En el Perú, en ciudades como Lima, Ayacucho, Catacaos, Moche o Cusco, la Semana Santa articula un tejido social en el que confluyen saberes, símbolos y prácticas que dan sentido a la vida en comunidad. Bandas de músicos, cofradías o hermandades, artesanos, familias devotas: todos cumplen un rol en este entramado que fortalece vínculos y enriquece la identidad local. Los vecinos no solo participan como espectadores, sino como protagonistas y herederos de una tradición viva.
Sin embargo, este patrimonio enfrenta riesgos. El turismo mal gestionado, la estandarización de las formas, la pérdida de sentido religioso y comunitario y la falta de políticas de salvaguarda pueden impactar negativamente, vaciando de contenido una celebración que, en su esencia, es profundamente simbólica. Por ello, urge fomentar una mirada más amplia que combine el respeto a las creencias con el reconocimiento de los valores sociales y culturales que esta tradición encierra.

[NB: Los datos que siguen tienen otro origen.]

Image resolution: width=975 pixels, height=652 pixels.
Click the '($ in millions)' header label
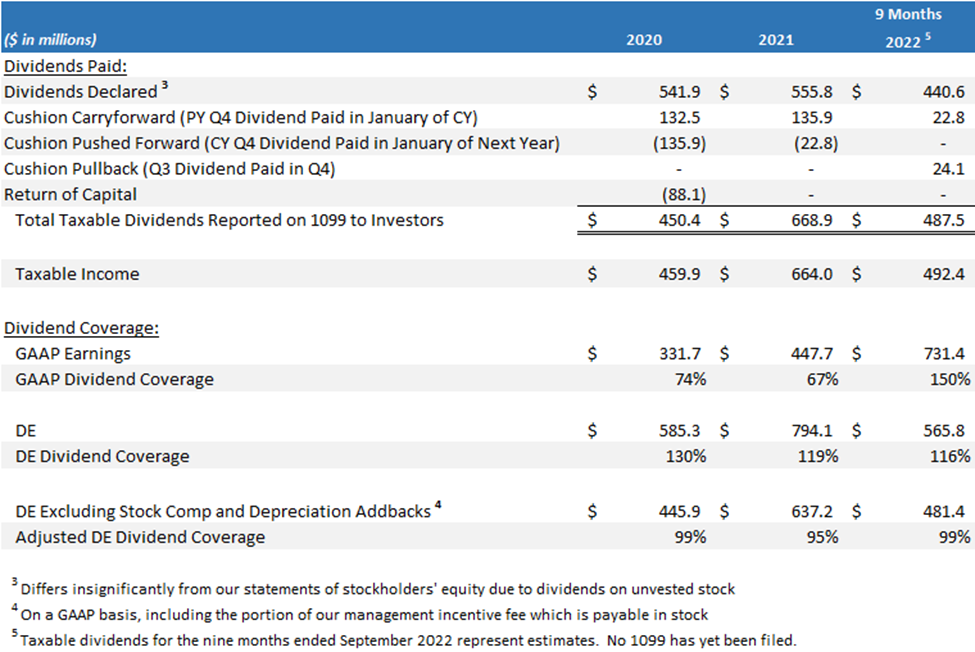[51, 40]
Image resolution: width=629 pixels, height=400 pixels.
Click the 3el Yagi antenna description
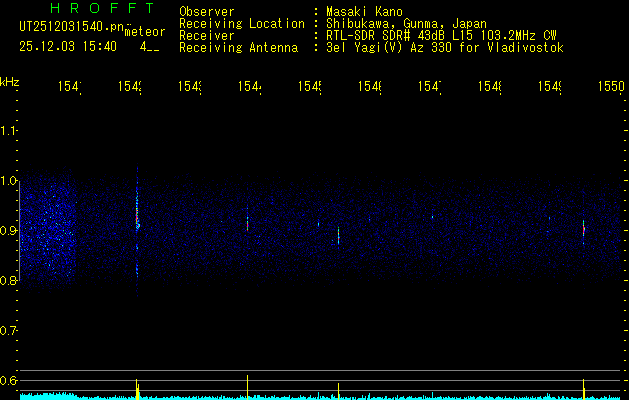coord(444,48)
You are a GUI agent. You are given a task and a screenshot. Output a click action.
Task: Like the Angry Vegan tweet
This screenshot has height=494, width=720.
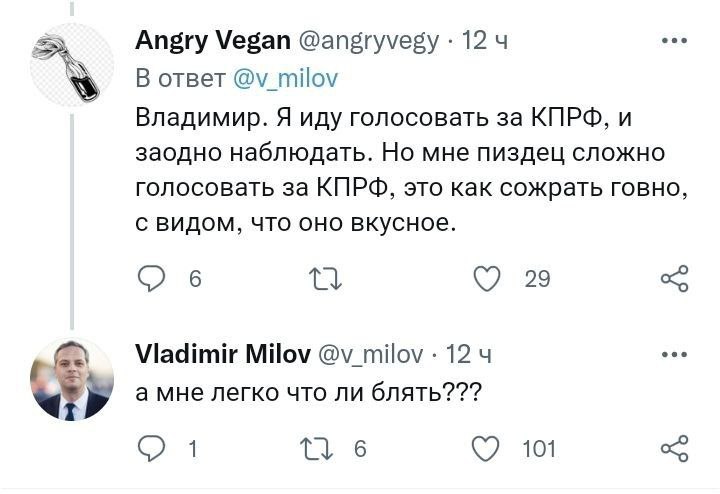click(487, 278)
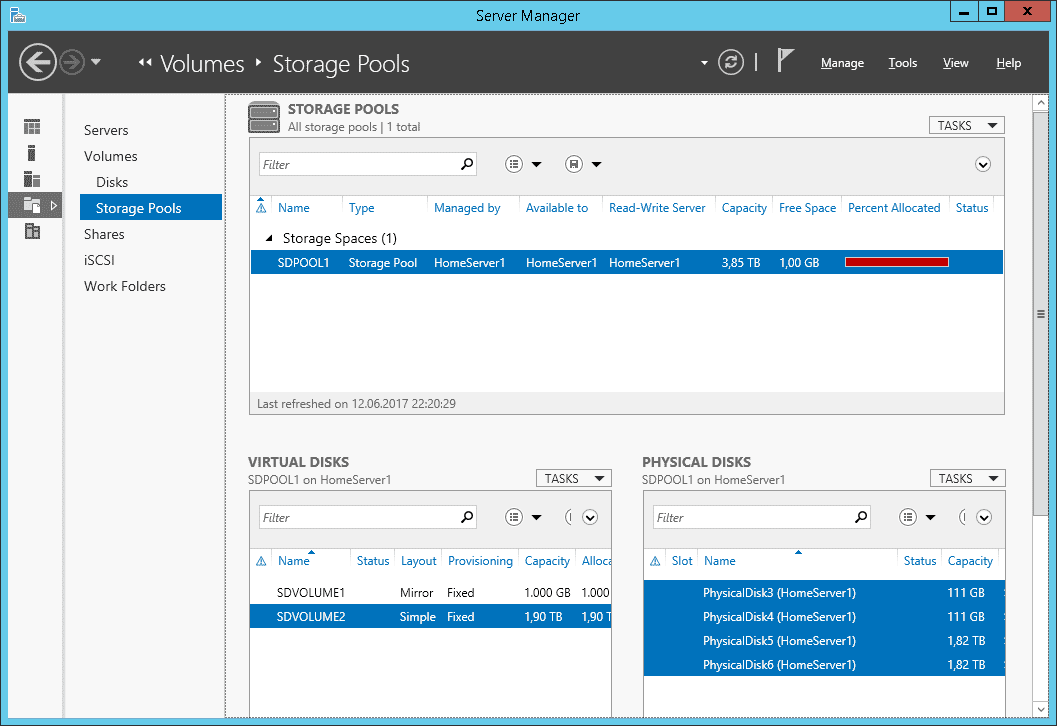The image size is (1057, 726).
Task: Go to Shares in navigation pane
Action: coord(104,234)
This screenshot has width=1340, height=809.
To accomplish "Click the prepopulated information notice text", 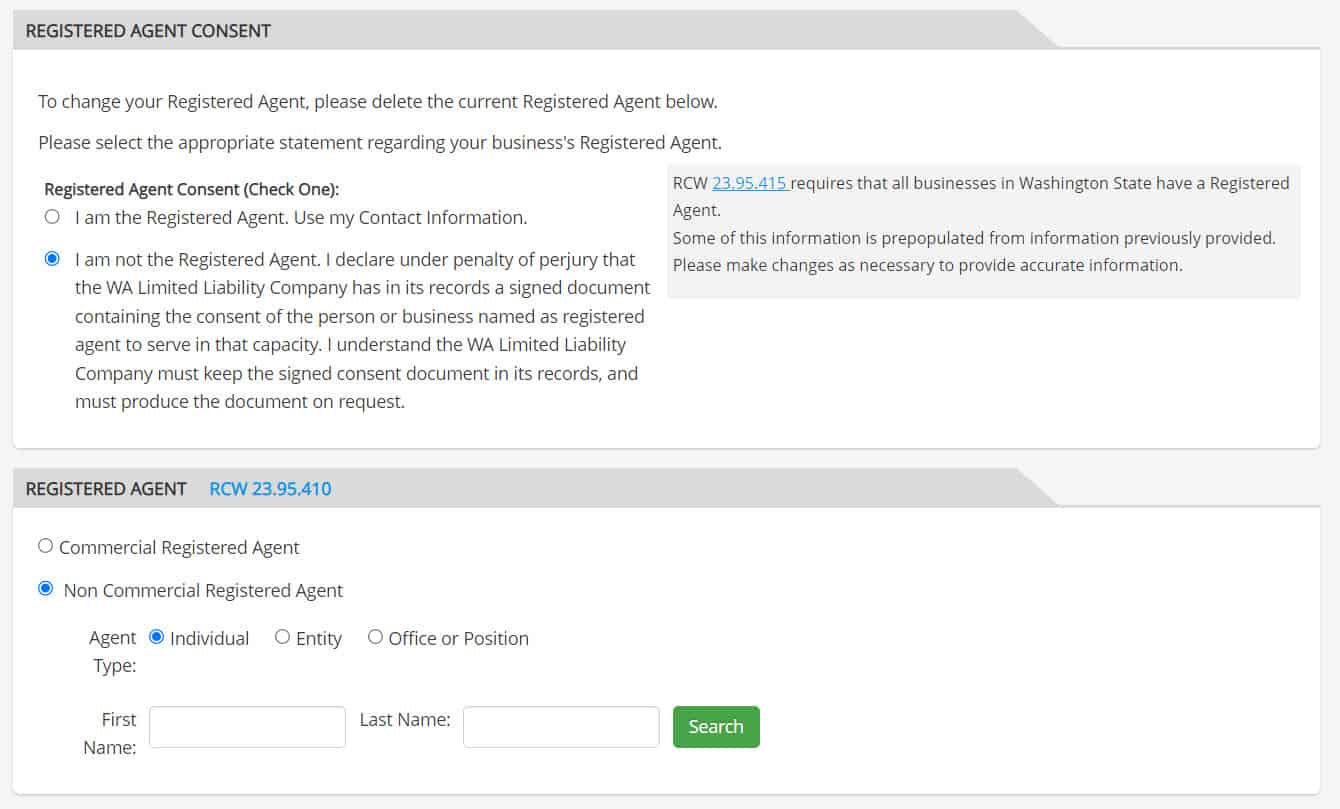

La Semana Santa es, en definitiva, una expresión de la riqueza cultural de nuestros pueblos. Se trata, además de conmemorar un hecho religioso, de vivir colectivamente una historia que cada año se resignifica. Preservarla es, también, conservar nuestras raíces, nuestra diversidad y nuestra capacidad de encontrarnos en lo que somos y creemos.